As a music label manager I am constantly thinking of new ways to develop my company and increase the spreading of the music we’re engaging in. As a small label that is existing because of the internet we’ve always been good at using all the powerful tools that has been made available to us at zero cost.
We have always believed that the music is our best marketing tool. Therefore, we are keen to spread free music around us, and urge others to send it to their friends. Ctrl-C + Ctrl-V applied to Aroomwithoutyou.mp3 equals huge numbers and thus increased awareness of how great the new Moto Boy song is.
Mp3 is a wonderful sound carrier but its best quality is also its Achilles heel – it can be a little too much everyday and volatile. So I figured we had to add something to the “free music is the best way to spread knowledge about our artist” model we’ve always been using as our marketing tool.

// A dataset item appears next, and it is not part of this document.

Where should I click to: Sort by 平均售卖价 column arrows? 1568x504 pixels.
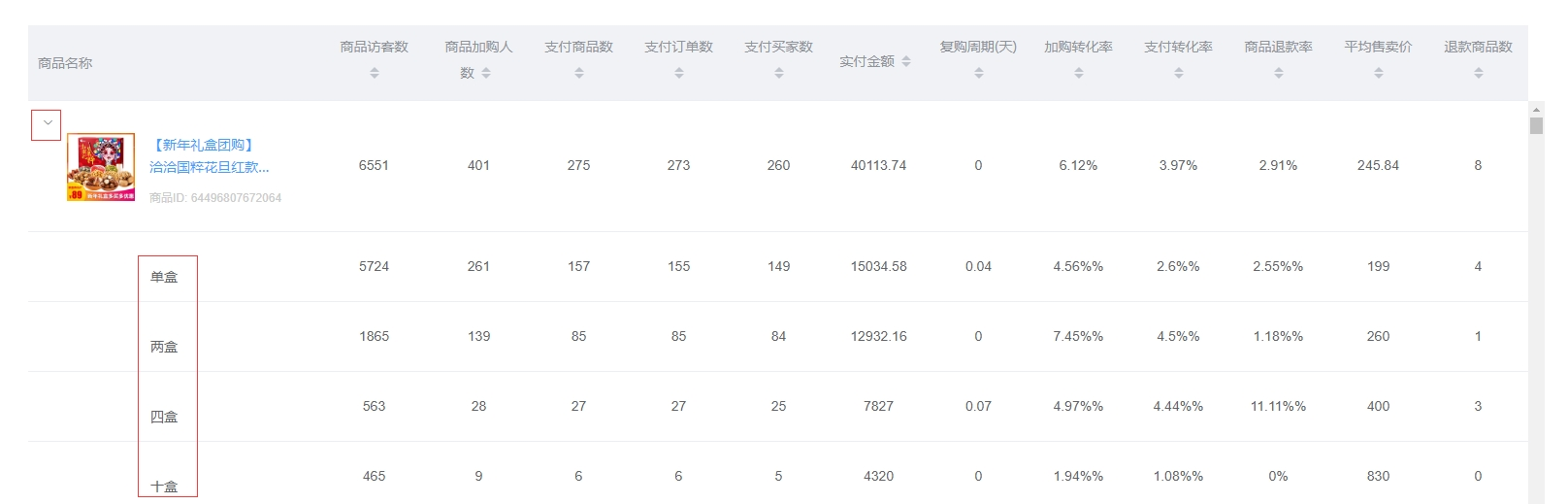click(1379, 73)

Before Christmas, we published a mini-album with Moto Boy, which has a very atmospheric and genuine aura about it and we thought that now is the time to do something more. This is where the musical box arrive. It’s a nineteenth century invention - indeed one of the first devices with which to play music whenever you wanted without a musician present. A musical box produces sounds by the use of a set of pins placed on a revolving cylinder so as to strike the tuned teeth of a steel com. It has an amazing sound and attraction.
In true Songs I Wish spirit we give away the music digitally and charge for the manufactured gadget. We test Seth Godins interesting Seinfeld curve theory that there is no room for the middle price range – no one pay $4 for a Seinfeld episode on TV, but to pay $200 to see Jerry in Las Vegas is not a problem. Applied to music, it’s even more true. $1 per song is a construction made up by record labels that is/was doomed to fail. In Godins words: “because if you’re not scarce I’m not going to pay for it because I can get if for free.”
So $0 for Mp3 and $25 for a totally unique musical box!
The biggest challenge for us as a music label in 2009 is to build credibility and exclusivity around the music we work with. To convey that what we are doing actually is unique, worth waiting for and producing butterflies in one’s stomach when enjoying. This is just one of all the manners a music-focused label like us can use to tighten the relationship with our fans, spread the music we love and earn money in the new era of recorded music. Free + expensive = large numbers x 2.